Despertou-me curiosidade um recente acórdão que pôs termo a uma batalha jurídica de quatro anos em torno de um acidente ocorrido perto da cidade-berço. Referir-me-ei ao caso posteriormente. Não tenho nele nenhum interesse profissional ou pessoal.
Queria agora apenas contar como se legitima o estudo e
a análise de sentenças.
É longa a prática de tornar conhecidos os arestos do
Supremo Tribunal de Justiça, fazendo-se uma seleção, para inserção de alguns no
extinto Boletim do Ministério da Justiça e noutras publicações.
Deve até ser ampliada a difusão.
Justifica-se que, sem exceção, todas as decisões sejam
tornadas públicas, como sucede com o Tribunal Constitucional. Havendo uma base
de dados na Internet, não há motivo para triagem, devendo nesse arquivo digital
constar a totalidade das deliberações.
O Supremo é a catedral do sistema judicial português.

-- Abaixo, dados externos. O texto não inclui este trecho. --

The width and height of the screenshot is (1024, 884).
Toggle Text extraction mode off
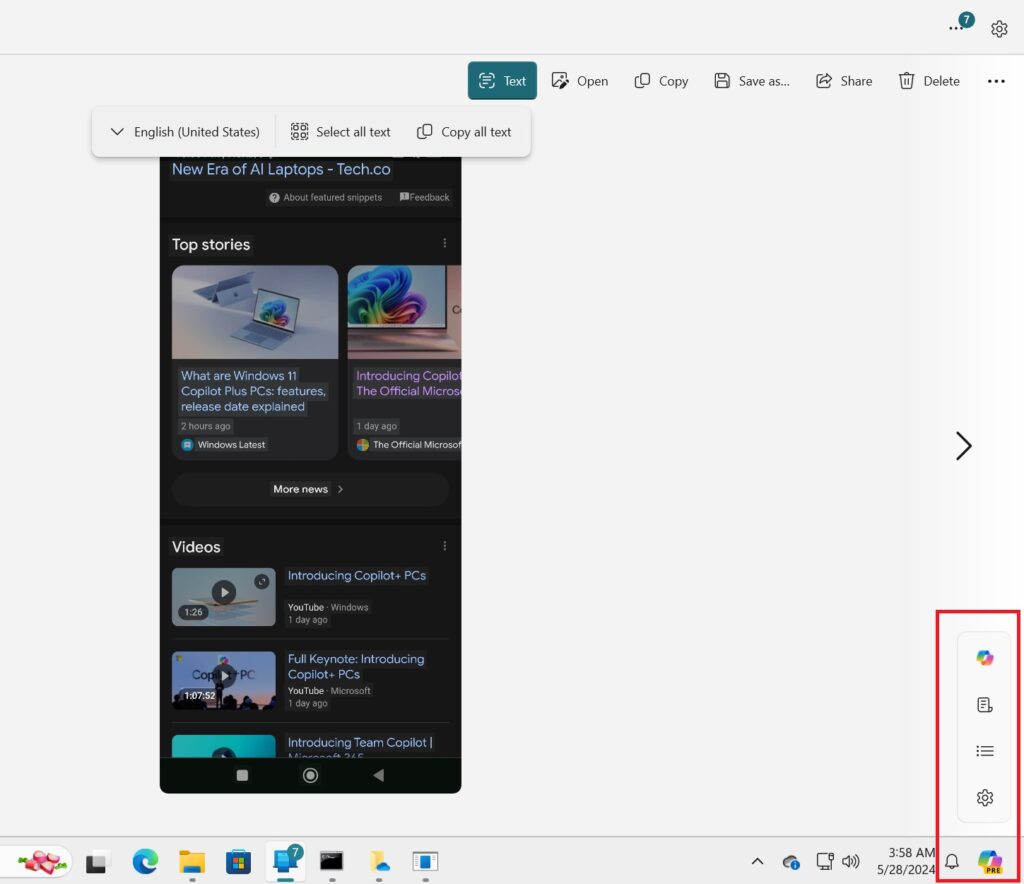502,81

Aí desempenham funções 58 juízes-conselheiros, a que
acrescem quatro militares. São magistrados no topo da carreira ou juristas de
reconhecido mérito a quem cumpre proferir a derradeira resolução que esgota
todos os recursos admissíveis, encerrando definitivamente o caso. Somente em
caso de inconstitucionalidade de uma norma, é ainda possível fazer intervir o
órgão judicial que fiscaliza o cumprimento da lei fundamental.
FAMA
Uma higiénica tradição encetada pela saudosa Revista de
Legislação e Jurisprudência autoriza a apreciação crítica destes acórdãos.
Trata-se de discutir os vários argumentos que abonam cada uma das orientações
possíveis e depois tomar posição, concordando ou divergindo da deliberação
tomada no aresto.
Foi nesse âmbito que Antunes Varela censurou
veementemente determinada sentença que deu razão a um oculista.

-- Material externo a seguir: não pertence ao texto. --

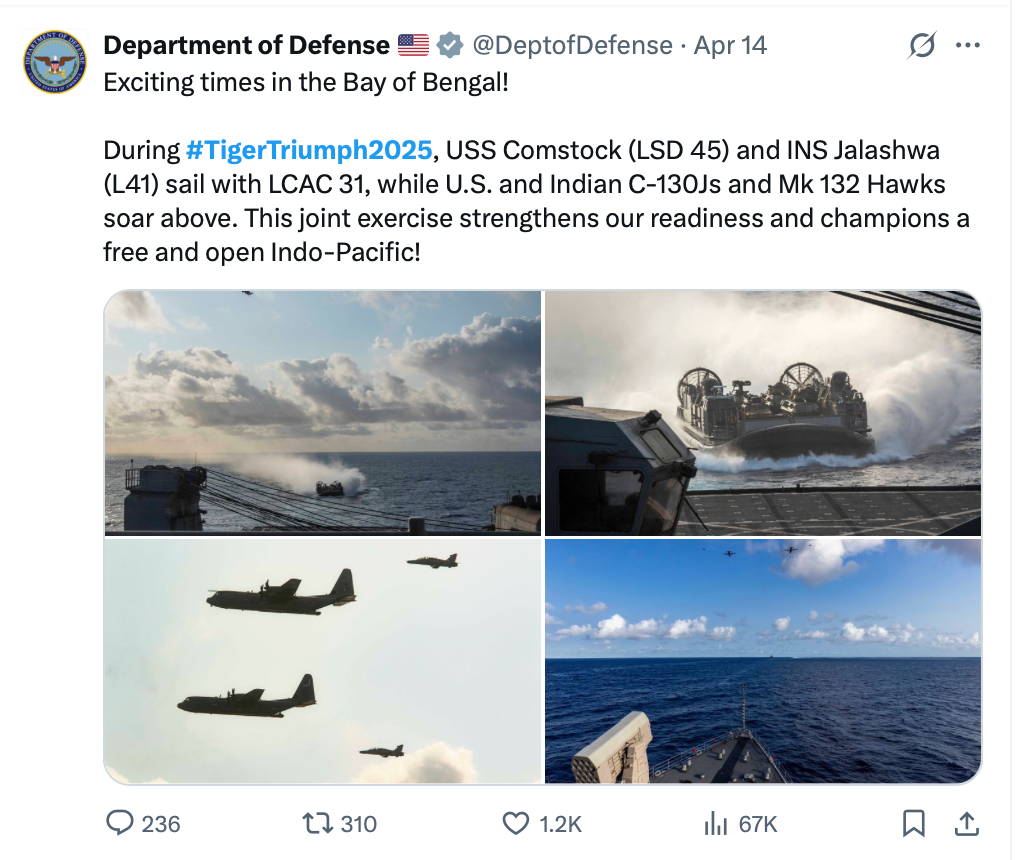Share the post via the share icon
The width and height of the screenshot is (1032, 860).
click(x=966, y=823)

O homem mantinha relações sexuais com a amante em pleno
estabelecimento comercial, embora só destinasse a loja a essa finalidade
durante os fins-de-semana, com a porta encerrada ao público. O senhorio
aproveitou aquele pretexto para intentar um processo de despejo, mas perdeu a
ação.
Também nesse quadro tornou-se famosa a medida que
suspendeu das suas funções um juiz madeirense que se embriagava num bar de
homossexuais. Foi há 35 anos e seria dificilmente concebível nos dias de hoje.

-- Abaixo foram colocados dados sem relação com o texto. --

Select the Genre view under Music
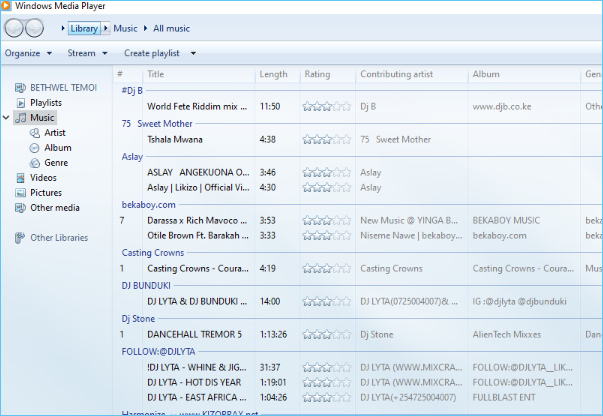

Tal como se celebrizou a “coutada do macho ibérico”.
Em 1989, Vasco Tinoco batizou assim o Algarve.
O juiz pretendia explicar a duas turistas estrangeiras
o perigo de pedir boleia em Almancil. As jovens acabaram sequestradas por um
homem de 21 anos e outro com 18. Uma das vítimas foi violada pelo mais velho, que
apanhou 4 anos de prisão.
A branda sanção justificava-se da seguinte forma: “a
atração pelo sexo oposto é um dado indesmentível e, por vezes, não é fácil
dominá-la”. Além de que a
rapariga, a dada altura, deixou de oferecer resistência, havendo a salientar “a forma e o ardor viril com que o seu
violador copulou”.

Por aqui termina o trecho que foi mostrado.